*WHAT TO PRODUCE*
Pick up the section on monitoring course redesign implementations after its final sentence and keep writing it. The material placed after that section is separate from it.

*PROVIDED PASSAGE*

##########

HOW TO ORGANIZE A CAMPUS-WIDE COURSE REDESIGN PROGRAM USING NCAT'S METHODOLOGY
IX. Monitoring the Redesign Implementations
Implementing a course redesign involves four phases: planning and development, conducting a pilot term, revising the redesign plan as needed based on the pilot experience, and fully implementing the redesign in all sections of the course, including assessing and evaluating the full implementation. The purposes of this part of the program are to implement the sound plans that have been developed and to follow through so as to ensure that adjustments get made where needed, roadblocks get overcome, and models of successful redesigns get achieved.
During the redesign implementation process, it is critical that the program leaders monitor the redesign teams’ adherence to the teams’ proposals as a way of making sure the teams are actively following their plans for both quality improvement and cost reduction. Based on NCAT’s experience with more than 200 large-scale course redesign projects, we know that because of unanticipated issues that can arise, projects can get derailed during the implementation phase. Teams may not know how to respond, and their initial reaction is often to revert to the status quo of the traditional model. At such junctures, teams need to seek advice from experts in course redesign, who can discuss the problems with the teams and offer strategies for resolution. If changes get made that have an impact on either cost reduction or quality improvement, the program leaders need to discuss the implications with the teams and suggest alternative strategies.
We cannot overstate how frequent monitoring and active intervention during the program implementation period greatly increase the likelihood of success.

##########

*DATASET EXCERPT*

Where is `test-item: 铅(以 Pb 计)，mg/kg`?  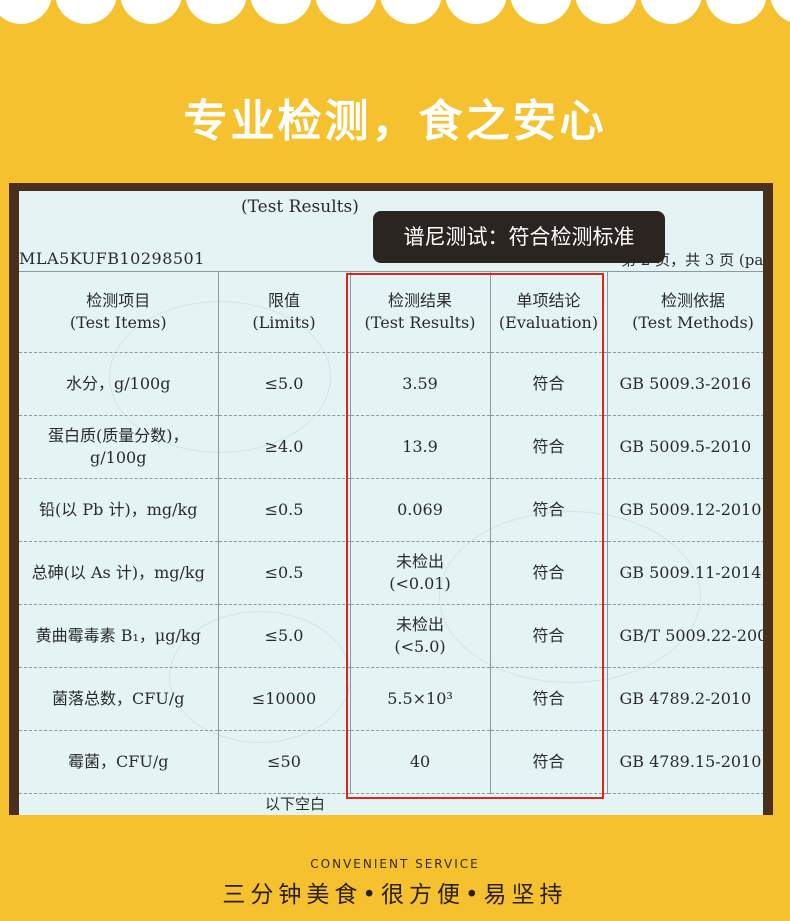 test-item: 铅(以 Pb 计)，mg/kg is located at coordinates (119, 510).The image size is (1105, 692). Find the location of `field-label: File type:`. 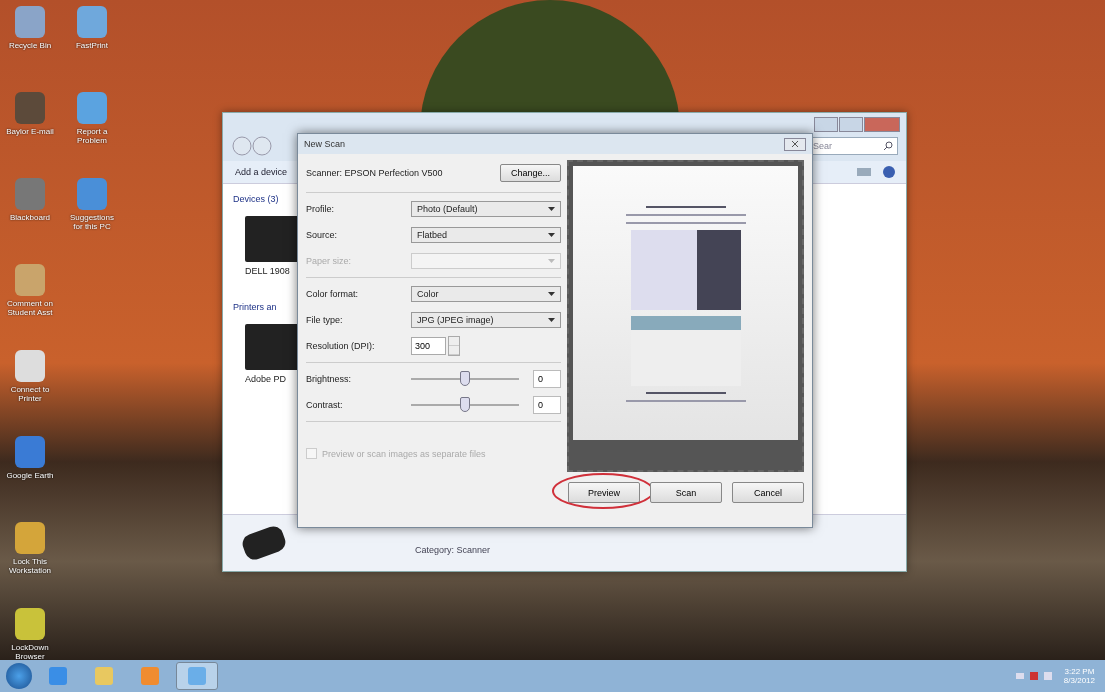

##########

*OUTPUT FOR THIS EXERCISE*
Throughout the program implementation period, the program leaders should monitor each phase and actively consult with the teams as appropriate. Informal but consistent ongoing progress reporting is important to make sure projects stay on track. In between formal reporting dates, teams should be required to submit regular progress reports to the program leaders via email or face-to-face meetings. The program leaders should review the redesign teams’ work and offer suggestions for improvement.
Monitor the Planning and Development Phase
During the six months prior to the pilot term, redesign teams engage in concrete preparation for the pilot. Teams meet and make necessary changes to course content or other aspects of the expected student experience such as modifications to classroom or lab space, to the design of web materials or other student guides, to the planning for student and faculty training, and to data-gathering preparations for effective assessment. And they perform other such activities that must be completed in advance of the pilot term.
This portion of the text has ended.